:: EXERCISE DETAILS ::
Pick up the blog post and comments on neighborhood security cameras after their final sentence, and keep writing from there.

:: SUPPLIED TEXT ::
(begin)

I recognize that I might indeed be a minority here, even in my own neighborhood. People might find it a benefit to know who is coming and going and it may indeed solve crimes. But I wonder if they ever consider the civil liberty implications of such recording by a non governmental organization or would even care? 

We have a freedom to assemble and a freedom to associate enumerated in our Constitution and Bill of rights. We can meet privately with whomever we want to in our homes. And I think we have a right to exercise those freedoms without the intrusion of security cameras.

Question authority.

2 comments:

Jon Harwood said...

From a practical viewpoint, it looks like there are cameras everywhere I go. I just assume I am always being observed and recorded anywhere I go. Seems to be a side effect of cheap cameras available to anyone anywhere for any reason.

Actually I am jealous. When cameras were rare and expensive people with photographic skills had something special. Now everyone with a cell is a photographer, a cinema photographer and and if desired and art director and producer too. I am just a regular Joe but now my last illusion of specialness is gone. O alas and lackaday.

Blue Heron said...

Hi Robert,

Thanks for sharing your thoughts on this issue.

(end)

:: LISTED ENTRIES ::
(begin)

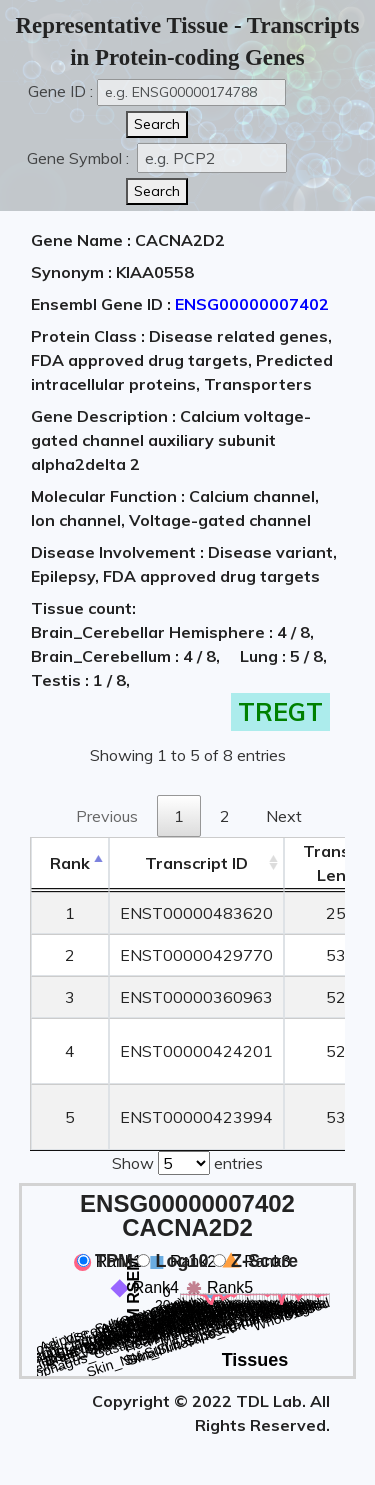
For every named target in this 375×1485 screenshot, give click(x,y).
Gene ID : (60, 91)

(end)
(begin)

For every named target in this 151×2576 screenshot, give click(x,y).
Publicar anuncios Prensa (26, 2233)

(end)

:: TASK RESPONSE ::
I agree that the omnipresence of cameras this day and age is a double-edged sword. In some cases it feels intrusive and unnecessary, while under different circumstances it can be true that the presence cameras can help to capture the beauty of a fleeting moment or reveal injustices.

TWC partnered with the Fallbrook Trail Council to install the cameras at Willow Glen earlier this year in response to a series of issues with wildlife poaching and vandalism of the Preserve lands. The cameras are focused on the parking lot and don't have the resolution to collect license plate data. When we have an incident we use the camera to footage to share information with law enforcement. I hope that it's reassuring to know that we are not surveilling the comings and goings of the valley. We elected to use cameras as a means of protecting our property and it's resources.

Please feel free to give me a call if you'd like to discuss this or any other matter more.